Millennials surpassed Gen X in new-car purchases for the first time, signaling a growing transition in consumer preferences of affordability and sustainability over utility.
For the first half of 2014, consumers born between 1977 and 1994 accounted for 26 percent of new-vehicle sales, while those born between 1965 and 1976 accounted for 24 percent, J.D. Power and Associates said in a report.
Baby boomers, born between 1946 and 1964, kept their spot as the largest consumer group, buying 38 percent of new vehicles sold in the same time frame.
J.D. Power estimates millennial sales volume to increase 17 percent by the end of the year and Gen X sales volume to grow just 6 percent.
In 2013, Gen X accounted for slightly more new-car purchases than millennials did, at 24 percent vs. 23 percent. Boomers made up 40 percent of new-car consumers last year.
The 2014 survey found that younger buyers preferred smaller cars, with 20 percent of vehicles sold to millennials falling under the compact car segment. Compact SUVs were the most popular for Gen X, accounting for 15 percent of the age group’s sales.

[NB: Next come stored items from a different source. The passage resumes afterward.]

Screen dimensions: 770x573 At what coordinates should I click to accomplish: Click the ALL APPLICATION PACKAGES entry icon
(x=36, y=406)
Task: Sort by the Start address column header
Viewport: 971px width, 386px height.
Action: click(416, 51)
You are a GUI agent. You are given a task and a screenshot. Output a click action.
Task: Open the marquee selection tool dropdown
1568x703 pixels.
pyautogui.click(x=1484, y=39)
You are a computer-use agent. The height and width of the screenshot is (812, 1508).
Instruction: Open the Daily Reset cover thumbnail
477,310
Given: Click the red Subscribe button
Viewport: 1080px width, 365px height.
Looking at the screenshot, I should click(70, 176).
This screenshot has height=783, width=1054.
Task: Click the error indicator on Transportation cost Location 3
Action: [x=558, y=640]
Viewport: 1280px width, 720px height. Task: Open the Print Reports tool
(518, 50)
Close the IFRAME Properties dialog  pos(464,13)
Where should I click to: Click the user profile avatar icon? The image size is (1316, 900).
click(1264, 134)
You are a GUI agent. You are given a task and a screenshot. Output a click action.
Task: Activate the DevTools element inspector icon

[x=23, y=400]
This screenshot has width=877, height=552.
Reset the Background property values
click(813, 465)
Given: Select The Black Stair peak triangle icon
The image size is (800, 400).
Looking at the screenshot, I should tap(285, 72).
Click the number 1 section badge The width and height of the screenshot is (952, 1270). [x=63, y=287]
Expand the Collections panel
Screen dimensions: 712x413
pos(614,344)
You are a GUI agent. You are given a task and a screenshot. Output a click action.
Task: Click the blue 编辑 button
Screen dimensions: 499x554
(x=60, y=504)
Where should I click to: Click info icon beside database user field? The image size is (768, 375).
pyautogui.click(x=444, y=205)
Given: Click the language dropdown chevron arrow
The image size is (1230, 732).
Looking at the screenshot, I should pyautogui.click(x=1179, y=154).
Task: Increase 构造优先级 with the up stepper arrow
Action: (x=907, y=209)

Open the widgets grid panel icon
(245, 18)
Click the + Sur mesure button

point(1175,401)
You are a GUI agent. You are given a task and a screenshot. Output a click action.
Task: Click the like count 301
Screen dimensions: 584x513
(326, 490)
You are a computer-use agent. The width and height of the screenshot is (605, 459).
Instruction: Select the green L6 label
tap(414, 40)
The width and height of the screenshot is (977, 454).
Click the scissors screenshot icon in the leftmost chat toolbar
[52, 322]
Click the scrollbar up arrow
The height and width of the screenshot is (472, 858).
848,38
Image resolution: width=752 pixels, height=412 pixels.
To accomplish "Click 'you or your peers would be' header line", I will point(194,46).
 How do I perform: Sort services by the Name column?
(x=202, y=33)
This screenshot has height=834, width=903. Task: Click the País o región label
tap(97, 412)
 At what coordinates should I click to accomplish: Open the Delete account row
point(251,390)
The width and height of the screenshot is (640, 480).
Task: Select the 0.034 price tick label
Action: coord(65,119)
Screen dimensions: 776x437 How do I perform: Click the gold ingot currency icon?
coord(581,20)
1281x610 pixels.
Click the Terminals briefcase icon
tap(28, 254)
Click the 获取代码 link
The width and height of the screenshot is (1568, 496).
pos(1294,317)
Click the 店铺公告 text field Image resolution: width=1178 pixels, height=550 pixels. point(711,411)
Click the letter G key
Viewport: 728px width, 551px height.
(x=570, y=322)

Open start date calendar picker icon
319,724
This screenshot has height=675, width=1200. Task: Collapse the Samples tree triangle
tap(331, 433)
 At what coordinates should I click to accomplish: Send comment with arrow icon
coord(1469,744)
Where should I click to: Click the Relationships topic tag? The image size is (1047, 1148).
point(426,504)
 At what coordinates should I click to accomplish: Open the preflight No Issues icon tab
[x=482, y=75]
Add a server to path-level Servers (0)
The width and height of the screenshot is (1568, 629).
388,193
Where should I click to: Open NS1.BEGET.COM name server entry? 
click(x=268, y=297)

While baby boomers are the largest group of consumers, the number of millennial buyers will only increase — accounting firm Deloitte predicted in its 2014 Global Automotive Consumer Study that Gen Y will account for 40 percent of new-car purchases by 2020.
With consumer demographics changing, automakers must adapt to evolving generational values and transportation needs.
“As new-vehicle demand among Gen Y consumers increases, it will be important for automakers to respond to the needs of these consumers, not only in terms of the vehicle design, but also the marketing, sales and service experience,” Thomas King, vice president of J.D. Power’s Power Information Network, said in the press release.
For manufacturers, this means catering to a generation that highly values cost-effectiveness and convenience, according to Deloitte’s study.
Sixty-seven percent of millennials surveyed by the accounting firm said most of their needs were met by public transit, and though 64 percent said they “loved” their cars, millennials were found to be three times more likely than the other two generations to abandon their vehicles if costs of upkeep increased.
Millennials also are more willing to embrace new-vehicle technologies. A majority of millennial consumers surveyed — 65 percent — said they would pay more for an alternative powertrain, and the consumer group was 16 percent more comfortable with the idea of self-driving vehicles than the other two generations.
In sales and service, convenience is key for younger buyers. More than half would prefer to purchase a vehicle without negotiating, and 44 percent would pay for a dealer to pick up their car for repairs and drop off a loaner.